NetSci, as its name suggests is centered around models that capture patterns in complex networks. From network centralities to community detection methods, in computer science terms most of these models would probably belong somewhere between graph algorithms and unsupervised machine learning. Lots of talks and posters focused on tackling problems relevant to temporal networks, like tracking subgraphs in time or analyzing evolving processes. Another very active branch is the analysis of multiplex networks, where nodes connected in numerous different aspects are stacked in layered representations of networks. There are also very interesting ongoing works on statistical and machine learning techniques for network analysis. In general, however, network analysis based on machine learning (especially supervised) is not as prevalent as one would assume. The majority of network science models are built based on intuition and knowledge from observed patterns. However, real-world data exhibit an enormous amount of network-specific properties that call for data-driven approaches. In addition, I expected to see algorithmic complexity analysis in more talks. Although the models were very imaginative and sophisticated, few works addressed scalability issues. On the upside, the range of applications was enormous. From genomics and connectomics to bank loans and plant ecosystems, I started to believe almost anything can be analyzed as a network.
As a final note, big applause to Vittoria Coliza and Alain Barrat, who did an excellent job on organizing the whole conference, that reached nearly 800 participants. You can also check Luca Maria Aiello’s blog post, that provides a very nice summary of the conference proceedings.

■ MATERIAL PROVIDED
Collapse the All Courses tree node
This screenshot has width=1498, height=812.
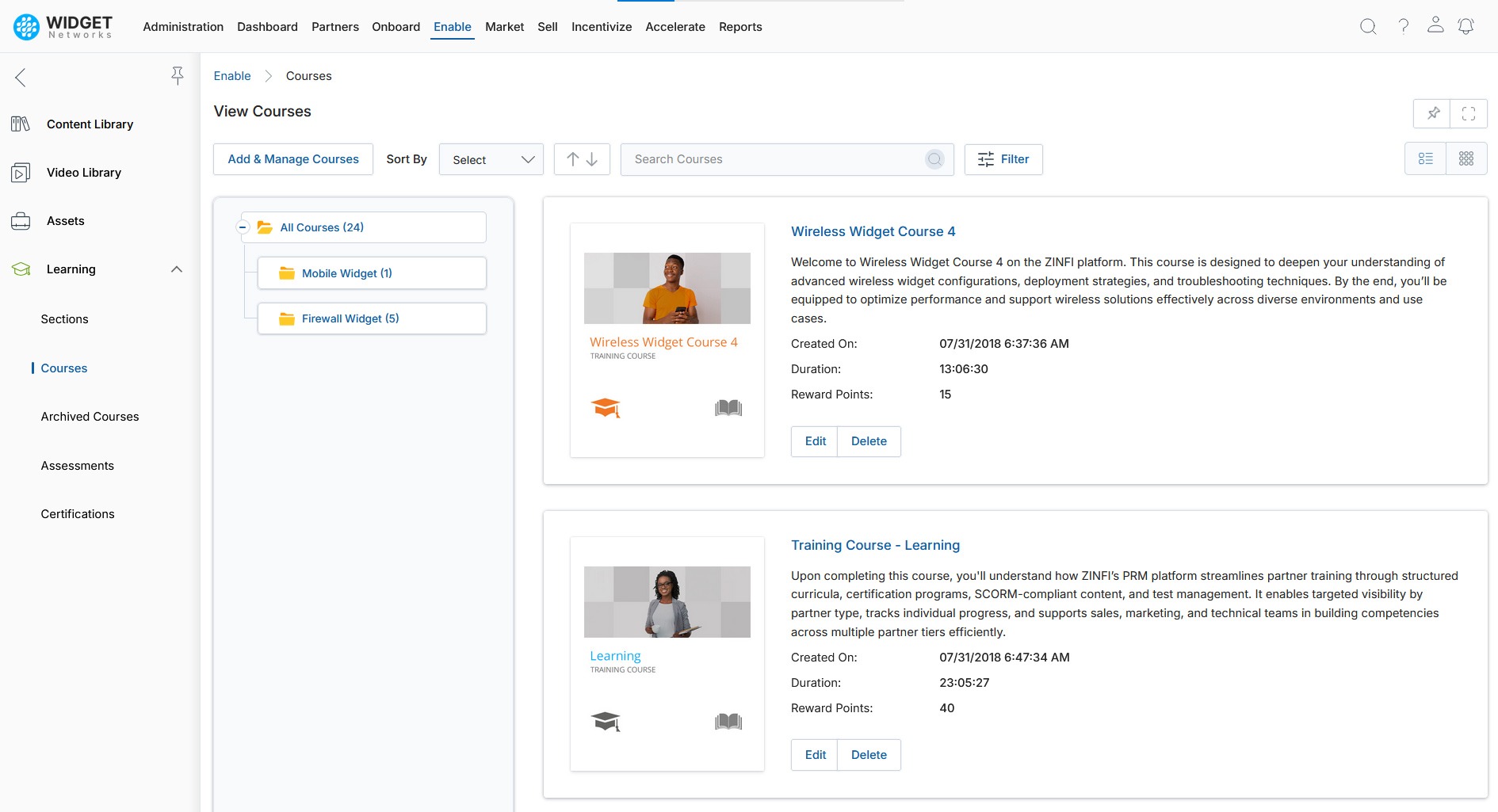(243, 227)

■ PARTS OF THE EXERCISE
1. Answer these questions about the NetSci conference text:
(a) How many participants did the conference reach?
(b) Who organized the conference?
(c) In multiplex networks, how are nodes connected in numerous different aspects represented?
2. Reproduce the part of the NetSci conference text from "As a final note, big" to "the conference proceedings.".

■ RESPONSES
1.
(a) Nearly 800.
(b) Vittoria Coliza and Alain Barrat.
(c) They are stacked in layered representations of networks.

2.
As a final note, big applause to Vittoria Coliza and Alain Barrat, who did an excellent job on organizing the whole conference, that reached nearly 800 participants. You can also check Luca Maria Aiello’s blog post, that provides a very nice summary of the conference proceedings.